- The Washington Times - Friday, June 17, 2011

Claudia Cooper is the exception, not the rule.

The seventh-grader from West Hills Middle School in West Bloomfield, Mich., said she’s only recently developed a passion for science. That interest helped her and her classmates take home a second-place prize in this year’s Toshiba/National Science Teachers Association ExploraVision Awards, the largest student science and technology competition in the nation.

“I actually didn’t even like science before this,” the 13-year-old said in between giving demonstrations of her team’s project: the Intra-trachea Breathing System, which is meant to filter air and become a less burdensome alternative to oxygen tanks for those with breathing problems.

But across the country, teachers and scientists are facing a test tougher than any in the laboratory: how to keep young students interested in science and engineering, especially at a time when many fear the nation is losing ground to China and other competitors in cutting-edge technology and innovation.

“The younger the kids, the ideas are far better. Around fifth grade, they start losing that … creativity,” said Karen Lozano, a University of Texas professor and mother of Pablo Vidal, a 3rd-grade student at Discovery Montessori School in McAllen, Tx., which took home a first-place award in the ExploraVision contest for its “intelligent streets” invention, which would use “smart translucent film” in car windshields to receive traffic updates and warnings from satellites.

Lawmakers fear students like Claudia Cooper and Pablo Vidal are becoming more and more rare. At a House Science, Space and Technology Committee hearing on Thursday, Rep. Roscoe Bartlett, Maryland Republican,

lamented society’s fixation on sports and entertainment, which, he argued, drain students’ interest in science.

“I watch the White House and the people that they invite there and slobber all over. They’re not scientists, mathematicians and engineers. They’re not academic achievers. They’re athletes and entertainers,” he said. “I have a huge concern that we’re not going to be able to retain our position as the premier economic and military power of the world if we’re turning out one-seventh as many scientists … as our competitors.”
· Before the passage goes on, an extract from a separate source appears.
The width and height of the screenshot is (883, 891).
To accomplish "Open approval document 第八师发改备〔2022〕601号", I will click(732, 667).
When most students reach Claudia Cooper’s age, it’s usually too late.

“People get a lifelong passion for what they’re going to do before age 10,” said Bill Nye, who works with ExploraVision and spoke Friday at its Friday showcase at the National Press Club in D.C., where winning inventions were on display for the public.
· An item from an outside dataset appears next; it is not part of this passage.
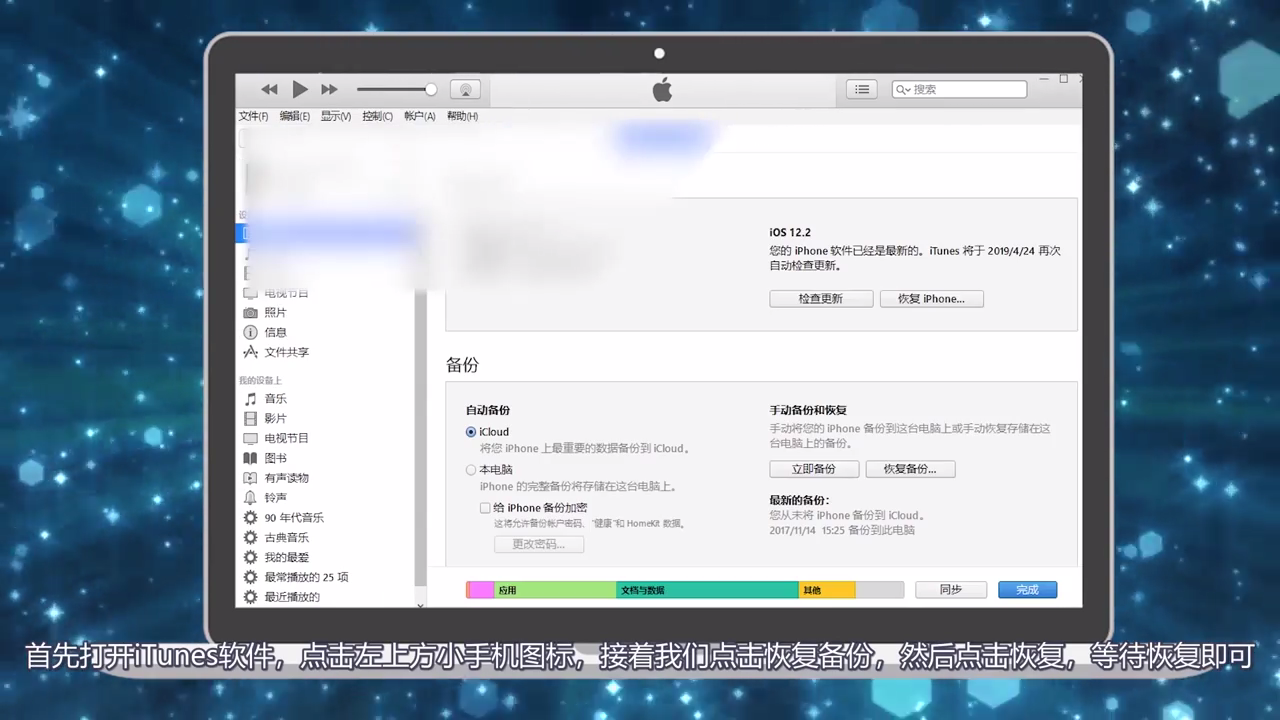Open the 帐户(A) menu
The height and width of the screenshot is (720, 1280).
pyautogui.click(x=418, y=116)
Mr. Nye, a scientist, educator and mechanical engineer, is best known for his emmy-winning Disney television series “Bill Nye the Science Guy,” which ran from 1993 to 1998.

Fifty years ago, he said students were inspired by the Apollo missions and captivated by the idea that man could reach the moon. The ripple effects of that event, he said, are still being felt and serve as fuel to top scientists, government officials and others working toward new breakthroughs.

“I just hope we can achieve the same level of motivation” that the moon mission provided, Mr. Nye said.

One way to get students interested is to get them out of the classroom. What often draws youngsters away from science and toward sports is the concept that science, with its endless formulas and complex chemical cocktails, is a bore, said Arthur Eisenkraft, a professor of science education at the University of Massachusetts at Boston and co-creator of the ExploraVision awards, now in their 19th year.

“Too often in the day-to-day learning of science, the fun is missing,” he said.